Dieu, l’Afrique et le monde des idées chez Souleymane Bachir Dagne

altSouleymane Bachir Diagne  est un « finistère ». Chez lui habite une longue tradition de pensée lumineuse soufie dont la musique est souvent couverte par le bruit assourdissant de quelques demi-soldes, à barbes et masques de bourreaux, à la langue bien pendue, qui ont fini d’occuper l’espace médiatique, d’obstruer le champ culturel et intellectuel. Chez lui finit une certaine terre des idées. Puis celles-ci se redéployent, donnant des ailes à ce que nous savions et corps à ce que nous ignorions, son esprit fertile comme point d’appui et ses formules heureuses pour habits. On ne consent point, parfois, à ce qu’il dit. Mais on le conçoit toujours. Cet oiseau de nuit en plein jour dont-il qualifie George Boole lui ressemble aussi, à bien des égards. En lui, se rencontrent l’Islam des lumières, l’école occidentale de la logique, et l’Afrique de la pensée, du savoir ésotérique.

De  L’oiseau de nuit en plein jour (1989)  à  L’encre des savants (2014), Souleymane Bachir Diagne passe des idées, casse des codes, fait toucher terre aux concepts les plus inaccessibles à priori pour les mettre à la portée de chacun.

De Boole, il a donc appris la logique ; de Bergson à dompter le temps. Chez Senghor, il a fait ressortir la quête d’authenticité et résolu l’ambiguïté. Avec Iqbal, il a pénétré la lumière.

Dans son mémorial des saints, on retrouve cette tradition d’élévation spirituelle ou « conversation des oiseaux » (ici Senghor, Bergson, Iqbal surtout) que son esprit saisit au vol et nous restitue pleinement.

Le philosophe a ce souci, presque obsessionnel, de s’attaquer aux médiations impossibles. Et pour en triompher, il fait appel à cette petite assemblée à l’avant-garde de ces combats dont il éclaire, in fine, l’aspect vital pour l’humanité.

Senghor qui veut réconcilier religion ancestrale et religion révélée puis religion tout court et socialisme.
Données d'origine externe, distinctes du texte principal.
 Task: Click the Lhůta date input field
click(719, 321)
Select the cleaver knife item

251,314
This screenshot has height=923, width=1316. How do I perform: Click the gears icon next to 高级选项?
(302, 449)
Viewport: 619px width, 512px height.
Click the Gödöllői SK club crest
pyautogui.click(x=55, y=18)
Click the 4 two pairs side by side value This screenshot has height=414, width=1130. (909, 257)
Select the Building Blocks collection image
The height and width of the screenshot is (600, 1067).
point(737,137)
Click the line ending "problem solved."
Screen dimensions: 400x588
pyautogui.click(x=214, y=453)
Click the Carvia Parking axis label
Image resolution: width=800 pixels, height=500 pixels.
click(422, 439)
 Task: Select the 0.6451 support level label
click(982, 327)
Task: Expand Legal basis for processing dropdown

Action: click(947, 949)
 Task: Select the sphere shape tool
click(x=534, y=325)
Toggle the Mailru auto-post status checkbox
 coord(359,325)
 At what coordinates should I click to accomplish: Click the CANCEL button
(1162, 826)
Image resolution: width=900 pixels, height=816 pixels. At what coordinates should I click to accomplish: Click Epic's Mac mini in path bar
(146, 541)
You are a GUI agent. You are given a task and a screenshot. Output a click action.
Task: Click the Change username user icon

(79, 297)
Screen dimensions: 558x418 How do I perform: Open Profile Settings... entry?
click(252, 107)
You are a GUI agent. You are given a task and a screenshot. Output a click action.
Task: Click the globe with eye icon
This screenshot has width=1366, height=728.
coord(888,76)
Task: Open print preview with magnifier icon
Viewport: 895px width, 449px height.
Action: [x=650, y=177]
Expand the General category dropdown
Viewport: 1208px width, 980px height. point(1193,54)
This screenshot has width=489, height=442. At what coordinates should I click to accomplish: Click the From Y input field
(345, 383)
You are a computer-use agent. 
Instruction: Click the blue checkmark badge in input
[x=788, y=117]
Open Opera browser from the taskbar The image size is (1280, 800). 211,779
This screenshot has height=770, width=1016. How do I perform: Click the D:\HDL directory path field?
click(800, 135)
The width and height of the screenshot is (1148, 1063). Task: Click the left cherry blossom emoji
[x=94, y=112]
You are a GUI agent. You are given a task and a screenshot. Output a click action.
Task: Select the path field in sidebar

L’ouverture d’esprit de l’auteur de Chants d’ombre ou son côté nuancé voire ambigu se reflètent jusque dans sa manière de concevoir la foi. Profondément catholique, il est cependant très attaché aux religions africaines refusant que ces dernières soient «comme de simples religions païennes qu’il faut radicalement supprimer pour édifier à leur place la foi chrétienne ». Refus qui lui vaudra d’être exclu du séminaire brisant son rêve de devenir prêtre et qu’il assumera, par la suite, essayant de l’expliquer par une formule lapidaire : « je n’ai pas de problème avec la foi mais avec l’Eglise ». Puis il découvre le socialisme. Et « il commence à mettre des noms, des concepts, sur cette révolte » qui l’a opposé à l’Eglise nous dit Diagne. Poursuivant, le philosophe précise la pensée du poète qui estime que le socialisme est « une force de libération. Mais, profondément catholique, il pense que la véritable libération est également une libération spirituelle. L’idée que le marxisme soit en même temps doctrine de la libération et positionnement hostile à la religion ne lui paraît pas tenable. Il va tenter de réconcilier les deux dimensions de ce qu’il estime être la libération et recherchera donc Dieu dans la doctrine qui semble justement l’écarter, le marxisme. Il déclare avoir cherché Dieu chez Marx et Engels, l’avoir senti dans le souffle du socialisme messianique (…) ». Diagne assimile le socialisme senghorien à un « idéal socialiste spiritualiste et humaniste » qui ne s’égare pas dans des considérations scientistes et positivistes et ainsi s’éloigne de la conception soviétique. Allant à contre courant de ceux qui ont fini de décréter la mort de cet idéal, il reste convaincu que ce socialisme qu’a aussi porté Julius Nyerere est jeune, à inviter et peut encore être la voie du salut pour tous ceux qui, sur le continent noir, se battent pour la justice sociale et l’égale liberté.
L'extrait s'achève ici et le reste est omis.